Several years ago, the then-director of the TIME-LIFE library, Beth Zarcone, gave me a tour of their collection. The count of images totals more than 21,000,000, and before Getty Images bought their archives, TIME-LIFE kept these photos in their climate-controlled library at the base of Rockefeller Center in New York. I saw youthful pictures of Muhammad Ali (13 books have been written about him in the last decade), Frank Sinatra, astronaut John Glenn, Eleanor Roosevelt, and countless others. These were pictures taken by long-gone photographers who never thought about the legacy they were creating.
Not long ago, I had a talk with Flip Schulke, famed photographer of the Martin Luther King, Jr. era, and the subsequent years of political unrest.
He said, “As a young photographer in the 60’s, I didn’t throw anything away. After all, I thought of my pictures as my kids. Who gives their kids away?” As a result, Flip has a deep selection of outtakes from his assignments and self-assignments.
“Today, I’m making more money from those pictures than I did back when I took them,” says Flip. His books and photos about Martin Luther King Jr. have brought in six figures. A recent sale to a major TV network for a TV special, netted $24,000 in one month.
He also is authoring a St. Martin’s Press book about Muhammad Ali. He is working with The University of Minnesota and Macalester College (where he graduated) in St. Paul MN on a CD-ROM featuring his photos of Dr. King.

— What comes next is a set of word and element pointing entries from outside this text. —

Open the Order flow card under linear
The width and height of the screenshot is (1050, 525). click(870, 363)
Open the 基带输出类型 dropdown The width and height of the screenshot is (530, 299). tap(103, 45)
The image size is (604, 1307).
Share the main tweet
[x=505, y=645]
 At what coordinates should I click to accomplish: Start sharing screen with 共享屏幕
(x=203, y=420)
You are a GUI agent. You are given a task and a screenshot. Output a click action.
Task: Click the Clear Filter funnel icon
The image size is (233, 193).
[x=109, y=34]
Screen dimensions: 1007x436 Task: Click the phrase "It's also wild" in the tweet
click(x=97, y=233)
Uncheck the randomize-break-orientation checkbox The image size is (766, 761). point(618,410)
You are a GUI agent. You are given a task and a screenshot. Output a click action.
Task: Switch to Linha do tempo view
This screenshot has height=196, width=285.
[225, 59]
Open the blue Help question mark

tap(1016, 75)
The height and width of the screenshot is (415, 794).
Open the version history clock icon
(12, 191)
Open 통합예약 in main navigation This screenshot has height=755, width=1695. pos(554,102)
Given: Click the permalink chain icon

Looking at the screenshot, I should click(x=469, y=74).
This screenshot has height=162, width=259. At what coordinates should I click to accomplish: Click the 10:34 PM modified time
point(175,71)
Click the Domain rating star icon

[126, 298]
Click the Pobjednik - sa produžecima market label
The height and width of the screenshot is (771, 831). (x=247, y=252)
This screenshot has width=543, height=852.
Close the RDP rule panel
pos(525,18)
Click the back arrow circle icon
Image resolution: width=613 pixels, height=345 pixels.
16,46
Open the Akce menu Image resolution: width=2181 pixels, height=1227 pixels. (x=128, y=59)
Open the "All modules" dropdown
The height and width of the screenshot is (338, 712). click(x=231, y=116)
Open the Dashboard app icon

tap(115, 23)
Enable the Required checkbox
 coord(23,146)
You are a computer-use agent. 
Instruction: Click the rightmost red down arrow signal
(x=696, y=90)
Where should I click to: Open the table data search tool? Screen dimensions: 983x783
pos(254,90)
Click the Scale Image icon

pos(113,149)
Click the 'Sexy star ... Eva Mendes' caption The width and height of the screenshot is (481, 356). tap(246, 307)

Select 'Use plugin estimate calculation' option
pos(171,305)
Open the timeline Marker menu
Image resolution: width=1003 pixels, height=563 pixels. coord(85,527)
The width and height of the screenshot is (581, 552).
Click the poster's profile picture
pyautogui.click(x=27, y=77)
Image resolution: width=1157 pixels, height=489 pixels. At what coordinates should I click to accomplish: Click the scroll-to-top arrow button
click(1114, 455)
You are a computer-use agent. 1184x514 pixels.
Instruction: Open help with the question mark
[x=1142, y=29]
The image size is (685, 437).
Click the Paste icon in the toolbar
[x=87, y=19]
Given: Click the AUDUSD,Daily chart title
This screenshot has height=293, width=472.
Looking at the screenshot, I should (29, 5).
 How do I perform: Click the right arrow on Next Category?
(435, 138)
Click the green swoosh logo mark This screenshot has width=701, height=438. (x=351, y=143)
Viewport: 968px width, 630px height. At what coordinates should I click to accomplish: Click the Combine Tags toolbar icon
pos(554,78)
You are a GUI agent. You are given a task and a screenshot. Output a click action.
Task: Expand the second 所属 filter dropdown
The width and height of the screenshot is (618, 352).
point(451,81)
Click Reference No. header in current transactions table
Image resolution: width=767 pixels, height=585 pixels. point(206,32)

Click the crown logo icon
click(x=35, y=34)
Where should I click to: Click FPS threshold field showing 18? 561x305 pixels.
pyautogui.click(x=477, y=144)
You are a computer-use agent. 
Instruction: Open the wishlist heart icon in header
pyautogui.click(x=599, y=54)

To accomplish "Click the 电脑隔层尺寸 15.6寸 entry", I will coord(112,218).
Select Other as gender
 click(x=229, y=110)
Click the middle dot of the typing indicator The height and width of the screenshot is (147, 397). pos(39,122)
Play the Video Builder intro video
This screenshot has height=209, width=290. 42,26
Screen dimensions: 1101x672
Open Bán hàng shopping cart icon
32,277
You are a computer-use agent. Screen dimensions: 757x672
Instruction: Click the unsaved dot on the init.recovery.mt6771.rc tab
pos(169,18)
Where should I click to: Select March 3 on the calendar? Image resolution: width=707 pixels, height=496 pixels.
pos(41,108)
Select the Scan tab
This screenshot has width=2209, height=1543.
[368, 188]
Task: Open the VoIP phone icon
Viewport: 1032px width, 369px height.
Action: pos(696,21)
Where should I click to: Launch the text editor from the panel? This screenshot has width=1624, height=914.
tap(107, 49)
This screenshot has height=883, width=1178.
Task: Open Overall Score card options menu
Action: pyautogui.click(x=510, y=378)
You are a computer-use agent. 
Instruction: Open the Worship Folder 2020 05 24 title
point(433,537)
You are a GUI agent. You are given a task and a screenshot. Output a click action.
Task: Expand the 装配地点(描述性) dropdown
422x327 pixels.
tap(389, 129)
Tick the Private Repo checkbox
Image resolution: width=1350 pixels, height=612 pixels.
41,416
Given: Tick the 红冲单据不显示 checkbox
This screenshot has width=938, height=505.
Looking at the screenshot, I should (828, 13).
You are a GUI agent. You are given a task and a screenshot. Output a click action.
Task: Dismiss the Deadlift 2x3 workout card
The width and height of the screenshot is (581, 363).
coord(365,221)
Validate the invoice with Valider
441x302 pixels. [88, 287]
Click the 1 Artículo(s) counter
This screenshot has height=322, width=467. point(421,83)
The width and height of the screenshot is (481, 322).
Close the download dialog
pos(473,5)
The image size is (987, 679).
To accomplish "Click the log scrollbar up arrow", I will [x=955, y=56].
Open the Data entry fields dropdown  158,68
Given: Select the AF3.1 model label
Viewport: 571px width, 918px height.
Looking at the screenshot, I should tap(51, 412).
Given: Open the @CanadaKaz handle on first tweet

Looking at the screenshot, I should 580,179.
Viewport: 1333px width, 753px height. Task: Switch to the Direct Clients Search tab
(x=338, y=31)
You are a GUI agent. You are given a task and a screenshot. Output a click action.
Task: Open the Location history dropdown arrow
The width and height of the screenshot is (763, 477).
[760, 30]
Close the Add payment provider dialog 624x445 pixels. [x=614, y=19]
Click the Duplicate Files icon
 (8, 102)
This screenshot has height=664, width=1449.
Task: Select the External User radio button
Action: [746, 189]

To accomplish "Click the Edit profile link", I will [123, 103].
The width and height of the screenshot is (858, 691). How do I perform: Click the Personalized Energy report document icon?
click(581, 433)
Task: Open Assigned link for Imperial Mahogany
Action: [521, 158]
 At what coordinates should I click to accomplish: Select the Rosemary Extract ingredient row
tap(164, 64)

“Stock photographers should realize that their editorial photos serve as a pension, an annuity, as you get older. When you’re an editorial stock photographer, everything becomes history,” he said.
Flip pointed out that many photographers might not have the funds to produce their own CD-ROM. One way of getting around this is to donate your collection (with limited copyright) to a university, college or museum that has the budget to edit and make the selection process, catalog the pictures, produce the CD-ROM and promote it. The institution and the photographer then share in the profits.
“Some schools, however, don’t always have the funds to follow through on the complete process. If they don’t, the pictures will sit around in a box, the same way they did at your studio. Choose carefully.”
For present-day photographers, Flip warns that despite the convenience digital cameras offer to photographers and publishers, the process can backfire. For example, a city desk editor will take a card from a digital camera, choose only one or two shots from the photos on the card, say of a fire scene, and then hand the card back to the photographer. To utilize the disk space, the photographer may be inclined to erase the remaining pictures to start on a new assignment. This may save disk space, but it destroys the outtakes that might prove valuable to the photographer’s historical collection.
Flip Schulke warns that every photo has historical significance. “Hold on to your photos. They are your future social security.”